What is your biggest achievement?
I was able to remain pregnant on complete hospital bed rest for over eight weeks. That extra two months gave Hill a fighting chance at a full life without severe disabilities. I am not sure I will accomplish anything more significant in my lifetime.
What makes you happy?
My husband Bennett, hearing my kids laugh, meeting healthy High Risk Hope babies, coffee and country music concerts.
How do you relax and take time for yourself?
I am working on doing this more. My main escape from the craziness is riding my bike several mornings a week on Bayshore, usually around sunrise.
What kind of message would you like to give women in the area?
The quote we live by in our home, and at High Risk Hope, is, “If your dreams do not scare you, they are not big enough,” by Ellen Johnson Sirleaf. I have it on my keychain and framed in the office. When I was pregnant with Hill, Bennett and I were terrified to hope we would leave the hospital with a healthy baby. Hill is now a healthy and normal six year old, breezing through Kindergarten. Almost every day over the past five years I have been terrified about what we were planning for High Risk Hope at any given time. From making our first hospital delivery at St. Joseph’s Women’s Hospital to moving into office space in Ybor City to our expansion to Tampa General Hospital to hiring our first employee, our biggest accomplishments were preceded by a large opportunity for failure. Make sure your dreams for your family, career and community are big enough to terrify you.

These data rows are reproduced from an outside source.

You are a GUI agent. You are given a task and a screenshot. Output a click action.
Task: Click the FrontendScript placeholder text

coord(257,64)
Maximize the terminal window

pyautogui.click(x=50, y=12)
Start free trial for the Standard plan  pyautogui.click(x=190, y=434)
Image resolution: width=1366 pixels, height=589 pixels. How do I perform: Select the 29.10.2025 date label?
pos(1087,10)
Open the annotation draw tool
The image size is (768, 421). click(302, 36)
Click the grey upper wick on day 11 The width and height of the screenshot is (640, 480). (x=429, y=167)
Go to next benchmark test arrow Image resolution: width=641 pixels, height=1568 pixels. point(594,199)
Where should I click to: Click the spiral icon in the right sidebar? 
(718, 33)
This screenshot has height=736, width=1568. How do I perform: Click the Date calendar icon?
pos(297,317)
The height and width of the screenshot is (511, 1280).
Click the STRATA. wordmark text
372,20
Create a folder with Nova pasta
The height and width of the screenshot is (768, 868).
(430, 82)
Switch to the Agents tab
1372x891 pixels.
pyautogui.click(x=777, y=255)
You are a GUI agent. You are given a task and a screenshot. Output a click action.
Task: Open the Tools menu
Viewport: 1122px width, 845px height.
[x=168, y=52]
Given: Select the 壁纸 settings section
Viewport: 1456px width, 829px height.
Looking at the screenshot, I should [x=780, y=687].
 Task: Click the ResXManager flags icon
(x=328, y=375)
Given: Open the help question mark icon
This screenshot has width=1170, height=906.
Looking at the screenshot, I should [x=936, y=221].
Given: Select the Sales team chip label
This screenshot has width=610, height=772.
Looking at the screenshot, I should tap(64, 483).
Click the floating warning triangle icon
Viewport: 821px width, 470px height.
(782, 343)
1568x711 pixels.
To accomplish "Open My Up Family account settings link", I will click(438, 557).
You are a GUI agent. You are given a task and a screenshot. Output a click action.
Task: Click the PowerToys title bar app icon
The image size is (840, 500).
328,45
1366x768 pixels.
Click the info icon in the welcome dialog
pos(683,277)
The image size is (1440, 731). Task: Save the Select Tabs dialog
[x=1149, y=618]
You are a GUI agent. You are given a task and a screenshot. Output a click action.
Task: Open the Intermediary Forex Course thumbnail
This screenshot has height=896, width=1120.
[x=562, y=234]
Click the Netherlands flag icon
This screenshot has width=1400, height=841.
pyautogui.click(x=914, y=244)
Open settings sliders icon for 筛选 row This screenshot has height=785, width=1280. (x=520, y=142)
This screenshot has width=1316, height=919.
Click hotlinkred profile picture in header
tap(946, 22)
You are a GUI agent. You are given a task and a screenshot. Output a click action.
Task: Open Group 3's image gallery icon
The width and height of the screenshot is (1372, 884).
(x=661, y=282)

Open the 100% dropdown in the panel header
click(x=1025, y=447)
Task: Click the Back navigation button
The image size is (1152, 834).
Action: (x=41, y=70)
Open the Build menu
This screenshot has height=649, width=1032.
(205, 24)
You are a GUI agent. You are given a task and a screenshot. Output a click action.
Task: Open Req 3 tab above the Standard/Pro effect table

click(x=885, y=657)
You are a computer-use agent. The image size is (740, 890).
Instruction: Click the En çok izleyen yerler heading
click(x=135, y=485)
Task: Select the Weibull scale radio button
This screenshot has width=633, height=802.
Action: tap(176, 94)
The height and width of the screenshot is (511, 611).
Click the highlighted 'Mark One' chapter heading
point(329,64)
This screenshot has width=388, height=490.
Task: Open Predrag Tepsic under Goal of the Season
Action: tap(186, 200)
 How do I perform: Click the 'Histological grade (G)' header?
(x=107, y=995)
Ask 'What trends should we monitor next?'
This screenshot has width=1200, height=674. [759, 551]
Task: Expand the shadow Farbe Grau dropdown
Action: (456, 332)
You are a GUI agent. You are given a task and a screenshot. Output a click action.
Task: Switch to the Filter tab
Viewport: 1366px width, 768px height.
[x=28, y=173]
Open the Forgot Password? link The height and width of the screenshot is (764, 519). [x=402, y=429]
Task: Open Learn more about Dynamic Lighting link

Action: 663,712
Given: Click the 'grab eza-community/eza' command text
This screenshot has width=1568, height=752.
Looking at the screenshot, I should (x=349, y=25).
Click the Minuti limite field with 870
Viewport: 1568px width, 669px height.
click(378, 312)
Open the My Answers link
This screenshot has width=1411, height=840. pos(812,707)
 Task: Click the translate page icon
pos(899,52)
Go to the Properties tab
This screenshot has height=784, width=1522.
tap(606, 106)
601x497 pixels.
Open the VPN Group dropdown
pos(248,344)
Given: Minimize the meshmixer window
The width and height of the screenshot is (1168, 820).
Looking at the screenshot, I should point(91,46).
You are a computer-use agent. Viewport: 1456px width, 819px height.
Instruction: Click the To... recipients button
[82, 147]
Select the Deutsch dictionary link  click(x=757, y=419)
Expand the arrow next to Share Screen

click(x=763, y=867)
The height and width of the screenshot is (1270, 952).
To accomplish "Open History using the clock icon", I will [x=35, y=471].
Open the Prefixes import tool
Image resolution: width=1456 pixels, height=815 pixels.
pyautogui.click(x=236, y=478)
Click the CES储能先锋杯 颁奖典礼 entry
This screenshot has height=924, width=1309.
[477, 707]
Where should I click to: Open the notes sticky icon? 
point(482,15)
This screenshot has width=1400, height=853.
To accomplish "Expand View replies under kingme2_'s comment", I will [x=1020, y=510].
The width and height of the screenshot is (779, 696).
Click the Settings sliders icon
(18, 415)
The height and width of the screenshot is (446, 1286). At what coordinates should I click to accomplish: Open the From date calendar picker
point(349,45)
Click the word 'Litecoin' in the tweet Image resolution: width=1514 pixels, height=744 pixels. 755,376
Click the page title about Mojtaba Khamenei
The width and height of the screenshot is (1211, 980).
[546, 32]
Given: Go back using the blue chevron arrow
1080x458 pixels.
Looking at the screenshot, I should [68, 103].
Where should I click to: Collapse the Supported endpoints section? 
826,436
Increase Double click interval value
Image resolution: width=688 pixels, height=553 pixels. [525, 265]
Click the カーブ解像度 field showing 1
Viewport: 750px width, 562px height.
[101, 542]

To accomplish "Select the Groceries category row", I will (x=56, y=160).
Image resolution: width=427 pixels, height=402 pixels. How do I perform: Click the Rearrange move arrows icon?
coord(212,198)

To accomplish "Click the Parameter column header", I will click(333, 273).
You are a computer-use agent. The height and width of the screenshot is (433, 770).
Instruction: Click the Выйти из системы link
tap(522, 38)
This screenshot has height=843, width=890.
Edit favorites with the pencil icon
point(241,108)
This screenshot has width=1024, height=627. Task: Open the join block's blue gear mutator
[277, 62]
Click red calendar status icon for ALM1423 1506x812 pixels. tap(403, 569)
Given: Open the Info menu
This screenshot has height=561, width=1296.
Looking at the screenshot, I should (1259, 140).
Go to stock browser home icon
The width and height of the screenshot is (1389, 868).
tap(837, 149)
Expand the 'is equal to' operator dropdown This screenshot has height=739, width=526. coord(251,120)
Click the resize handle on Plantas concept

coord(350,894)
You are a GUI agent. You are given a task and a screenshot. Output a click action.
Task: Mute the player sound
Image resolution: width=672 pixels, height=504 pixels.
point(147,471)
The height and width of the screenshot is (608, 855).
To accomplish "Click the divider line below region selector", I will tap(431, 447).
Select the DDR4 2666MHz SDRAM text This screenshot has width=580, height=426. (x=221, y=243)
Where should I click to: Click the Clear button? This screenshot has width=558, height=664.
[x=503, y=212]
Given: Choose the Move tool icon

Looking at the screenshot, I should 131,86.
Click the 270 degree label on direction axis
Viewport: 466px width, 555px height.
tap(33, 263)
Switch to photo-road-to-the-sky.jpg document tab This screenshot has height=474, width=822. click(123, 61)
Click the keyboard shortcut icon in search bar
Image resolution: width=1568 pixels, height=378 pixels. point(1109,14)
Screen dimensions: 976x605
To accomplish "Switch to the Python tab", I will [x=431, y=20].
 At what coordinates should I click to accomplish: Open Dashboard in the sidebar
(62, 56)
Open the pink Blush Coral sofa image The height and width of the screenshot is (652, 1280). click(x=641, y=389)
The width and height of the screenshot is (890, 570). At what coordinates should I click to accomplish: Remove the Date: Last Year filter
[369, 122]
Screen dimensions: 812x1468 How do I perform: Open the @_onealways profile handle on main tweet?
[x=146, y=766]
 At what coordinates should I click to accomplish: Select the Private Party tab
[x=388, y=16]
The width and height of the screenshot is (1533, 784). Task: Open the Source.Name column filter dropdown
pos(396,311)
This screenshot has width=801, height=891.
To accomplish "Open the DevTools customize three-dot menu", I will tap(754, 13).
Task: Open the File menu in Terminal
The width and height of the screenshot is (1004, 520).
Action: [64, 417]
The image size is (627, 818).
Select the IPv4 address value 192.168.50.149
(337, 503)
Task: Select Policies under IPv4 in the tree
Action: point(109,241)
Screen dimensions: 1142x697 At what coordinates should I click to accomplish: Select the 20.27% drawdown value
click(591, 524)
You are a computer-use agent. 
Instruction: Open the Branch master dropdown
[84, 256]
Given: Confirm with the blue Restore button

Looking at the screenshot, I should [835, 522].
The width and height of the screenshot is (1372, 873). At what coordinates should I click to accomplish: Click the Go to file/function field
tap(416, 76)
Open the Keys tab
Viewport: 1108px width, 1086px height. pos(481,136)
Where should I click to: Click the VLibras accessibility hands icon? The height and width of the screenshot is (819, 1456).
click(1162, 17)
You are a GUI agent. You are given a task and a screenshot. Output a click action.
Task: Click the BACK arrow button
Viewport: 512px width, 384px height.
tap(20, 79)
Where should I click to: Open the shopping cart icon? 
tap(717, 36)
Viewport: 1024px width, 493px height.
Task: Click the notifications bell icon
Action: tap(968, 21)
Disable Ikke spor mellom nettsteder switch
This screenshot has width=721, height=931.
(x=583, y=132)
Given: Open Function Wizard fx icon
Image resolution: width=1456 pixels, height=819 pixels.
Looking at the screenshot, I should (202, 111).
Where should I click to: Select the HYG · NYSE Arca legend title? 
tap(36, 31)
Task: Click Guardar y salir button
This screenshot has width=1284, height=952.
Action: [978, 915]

What else would you like to share?
I firmly believe to whom much is given, much is expected. My family was given a healthy baby, when for months we were uncertain Hill would survive. Although most families with healthy children do not have our unique history, they have the same gift to be thankful for. I want those families to remember the half million families in our country every year who deliver a premature baby who enters this world with an uncertain future. There is an opportunity right here in this community to give thanks for healthy babies by supporting families who were not as fortunate. High Risk Hope has ways for every member of your family to be involved in our fight for preemies.
What is your biggest inspiration?
My biggest inspiration is to try to be a role model for my children. I don’t always get it right but have realized if I am critical of my own appearance, parenting, accomplishments and relationships, then my kids will learn to mirror that criticism about them. If I tell them to be charitable and kind but do nothing to show them how, I cannot expect them to grow into charitable adults.